AIMING TO BE a definitive survey of trash cinema, American Grindhouse looks at the past century of exploitation flicks with the enthusiasm of a rabid fan. Director Elijah Drenner quickly leads the audience through the various stages of grindhouse movies—and there were many—with narration from Robert Forster and a series of interviews with John Landis, Herschell Gordon Lewis, Fred Williamson, and others. But it's too broad an overview; we scarcely hear about one particular subgenre of splatter flick before we're onto the next.
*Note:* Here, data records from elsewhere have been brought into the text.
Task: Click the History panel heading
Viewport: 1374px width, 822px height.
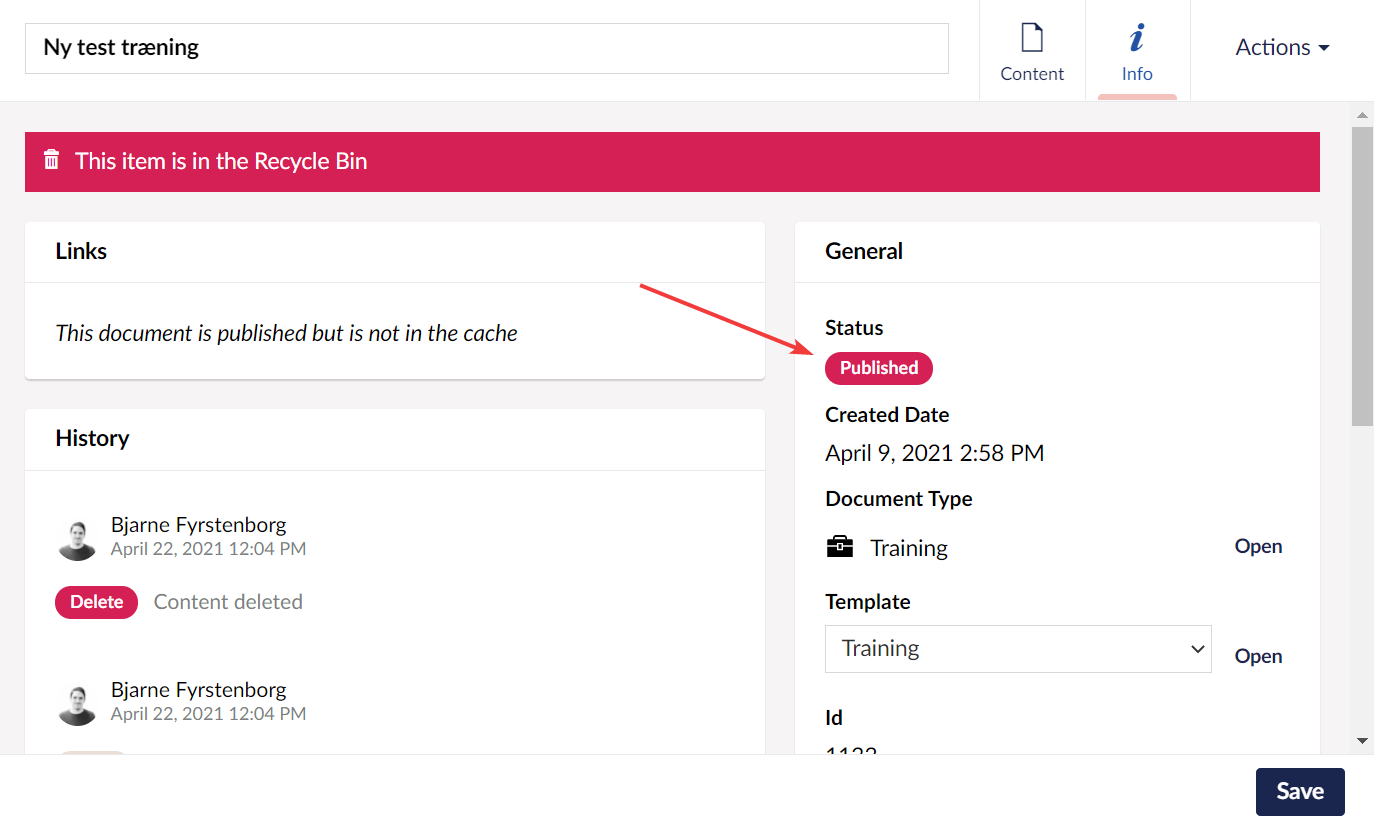Action: [x=92, y=438]
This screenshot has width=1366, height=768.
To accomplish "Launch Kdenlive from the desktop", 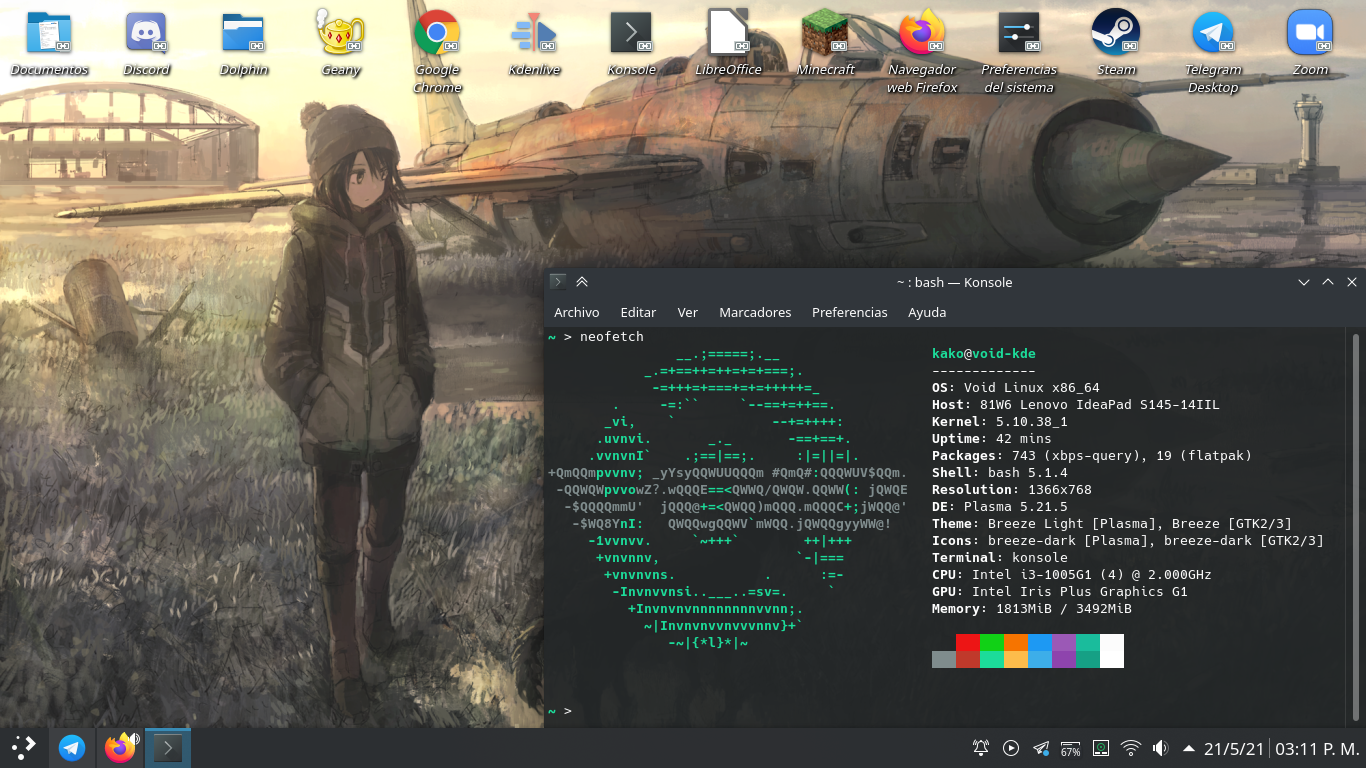I will [x=533, y=34].
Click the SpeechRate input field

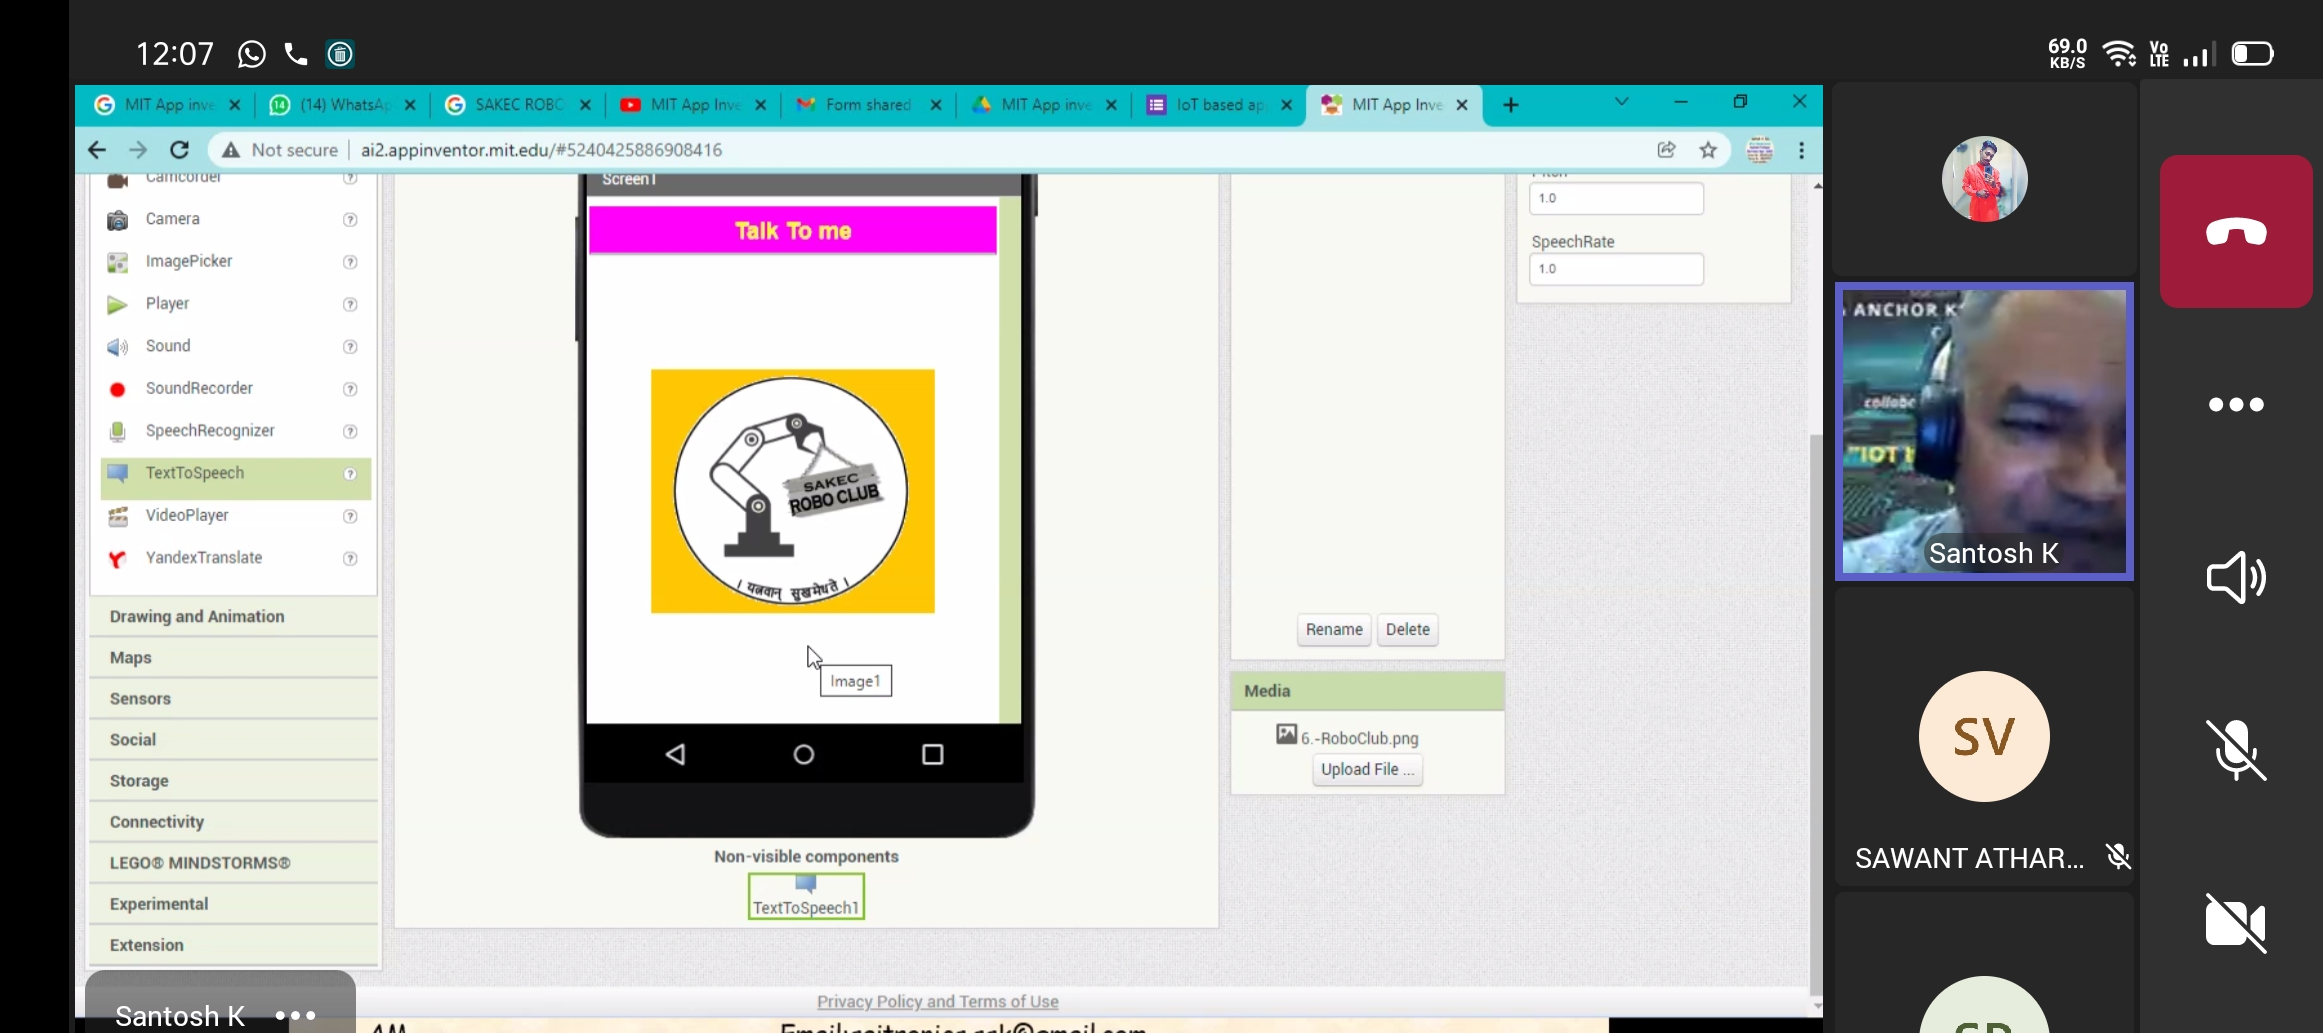point(1616,269)
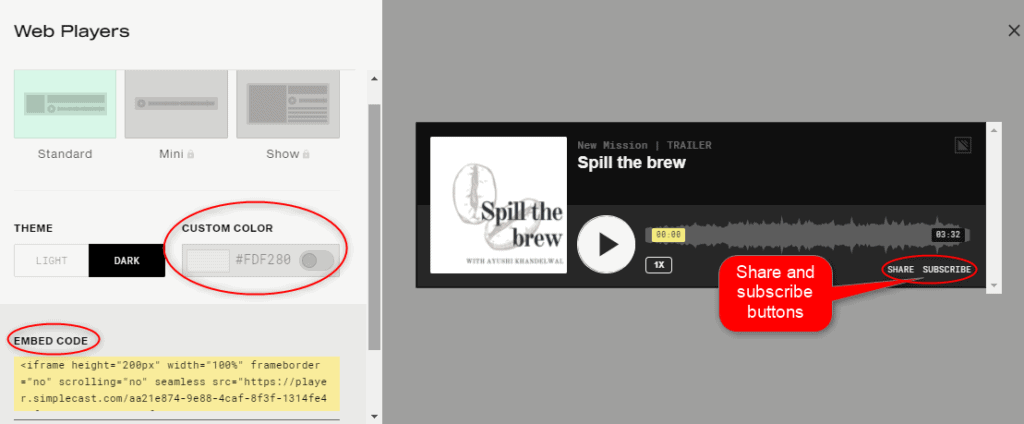Switch theme to LIGHT
The width and height of the screenshot is (1024, 424).
click(52, 260)
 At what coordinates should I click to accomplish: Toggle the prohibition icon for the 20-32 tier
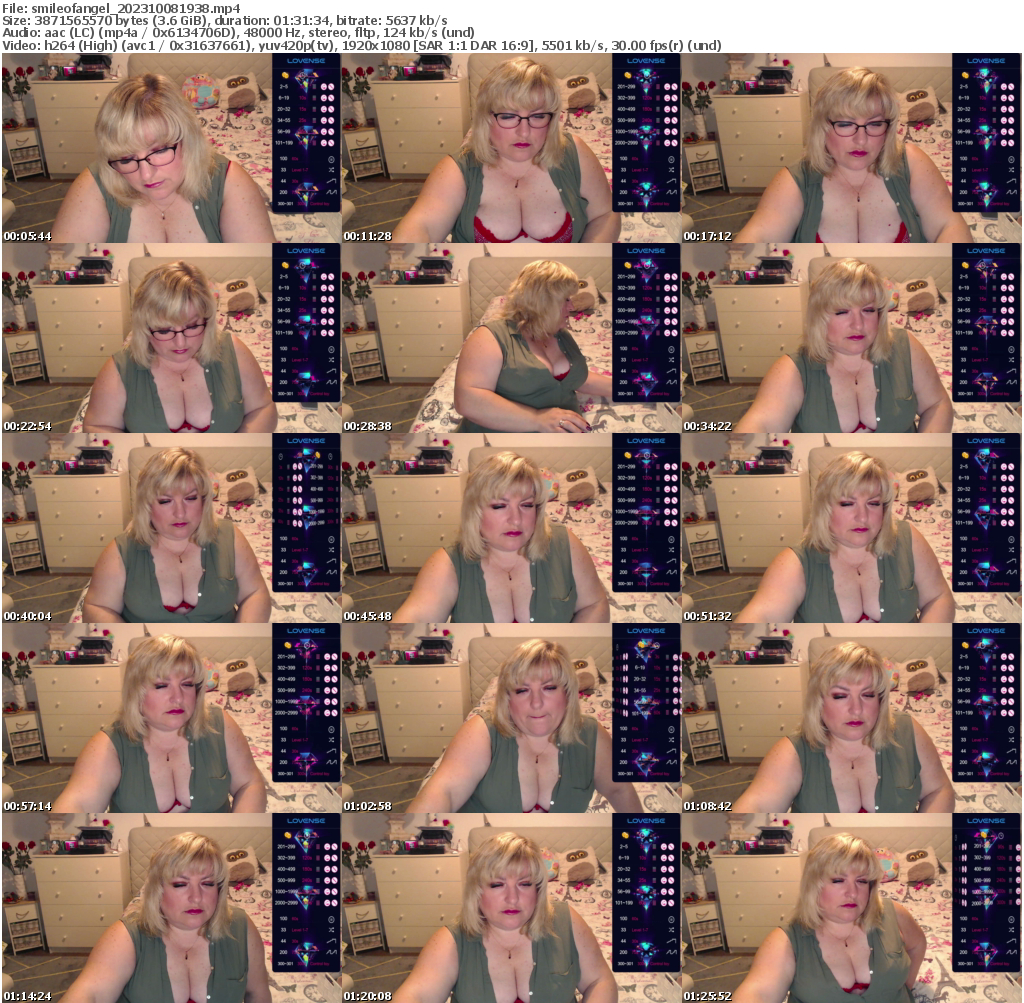(331, 109)
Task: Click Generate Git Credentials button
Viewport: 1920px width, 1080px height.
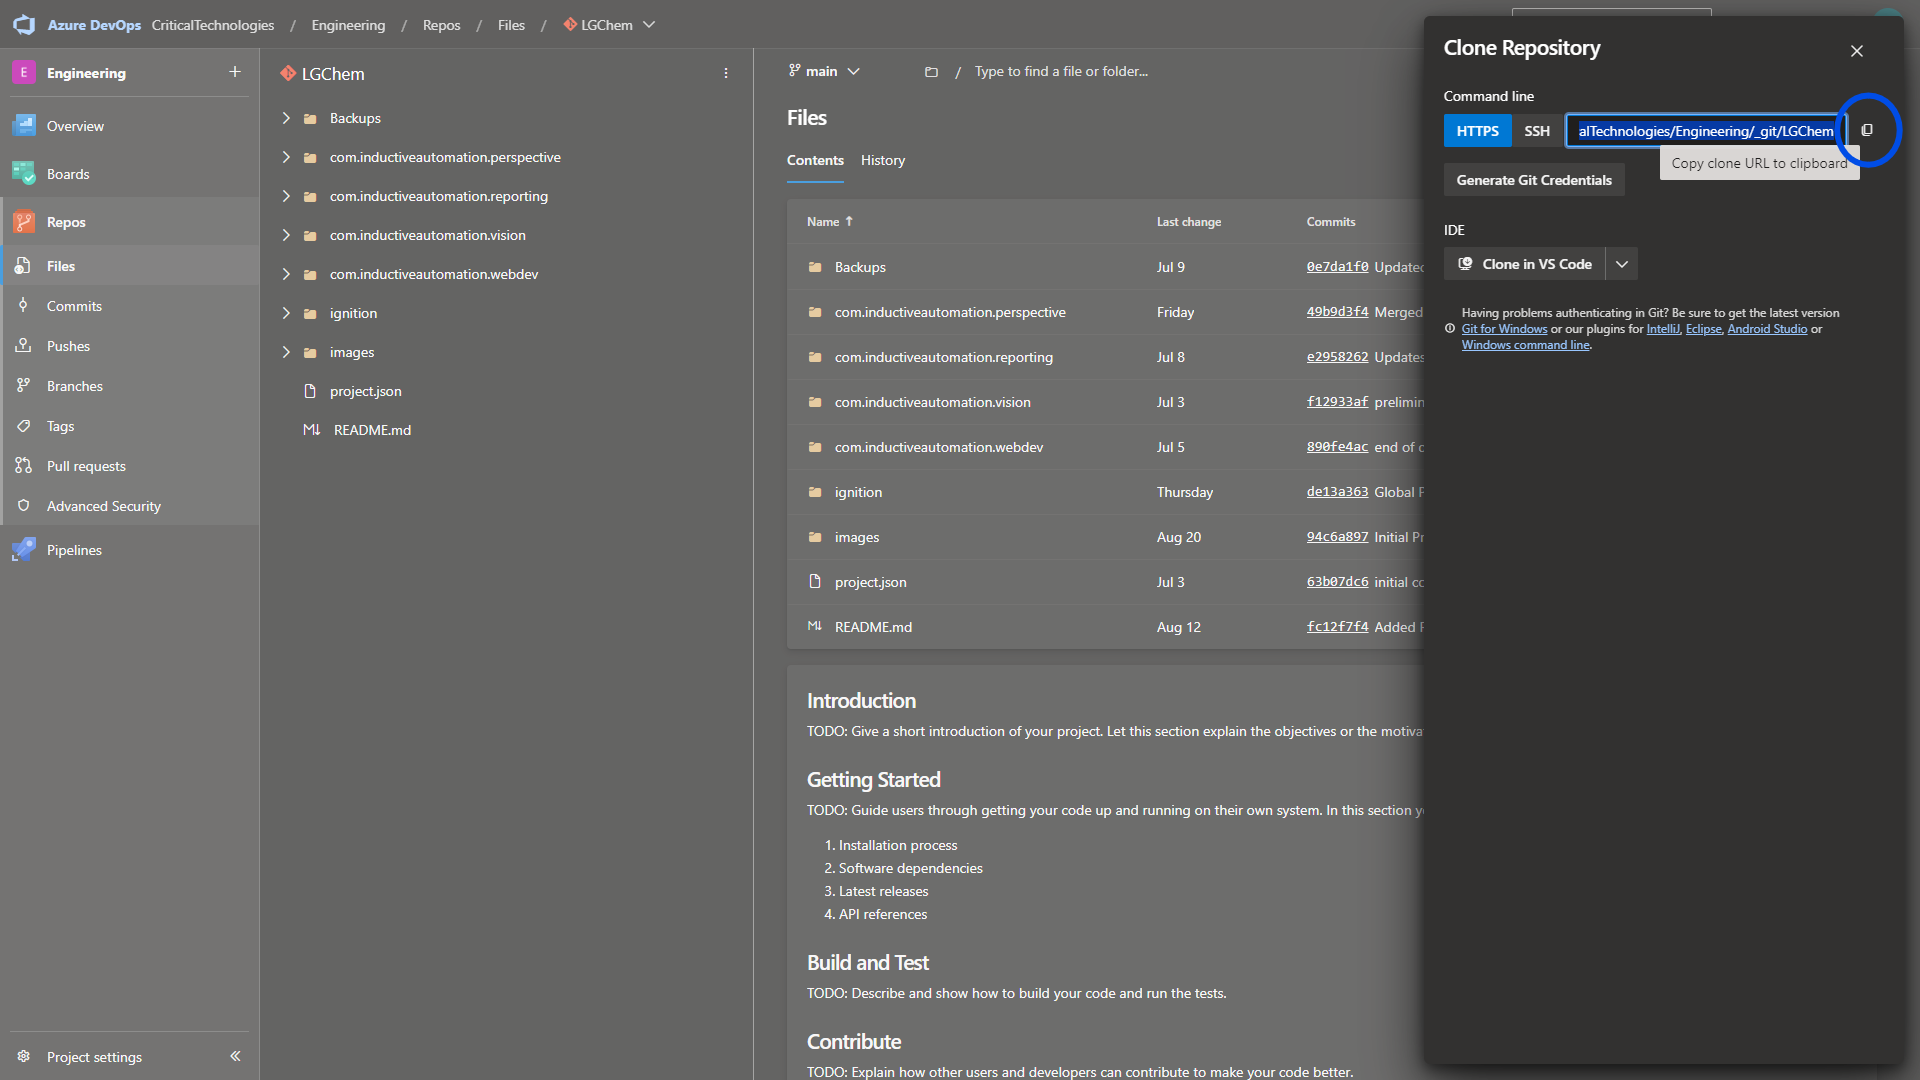Action: click(x=1533, y=180)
Exploitation cinema has been around almost as long as moving pictures; 1932's Freaks and the live birth in the 1945 pseudo-doc Mom and Dad ran countercurrent to the wholesome entertainment offered by Hollywood. Through the '50s and '60s, nudist films, teen flicks, and sci-fi shlock gradually gave way to gore and sex films, before the explosion of exploitation cinema in the 1970s, which saw porn, horror, and blaxploitation finding wide audiences. The parallel stream of anti-establishment cinema is a fascinating topic, and a potentially bottomless one—were these filmmakers out to challenge the status quo, or were they merely sickos? But American Grindhouse moves too quickly, a thumbnail overview of some weird and wonderful garbage.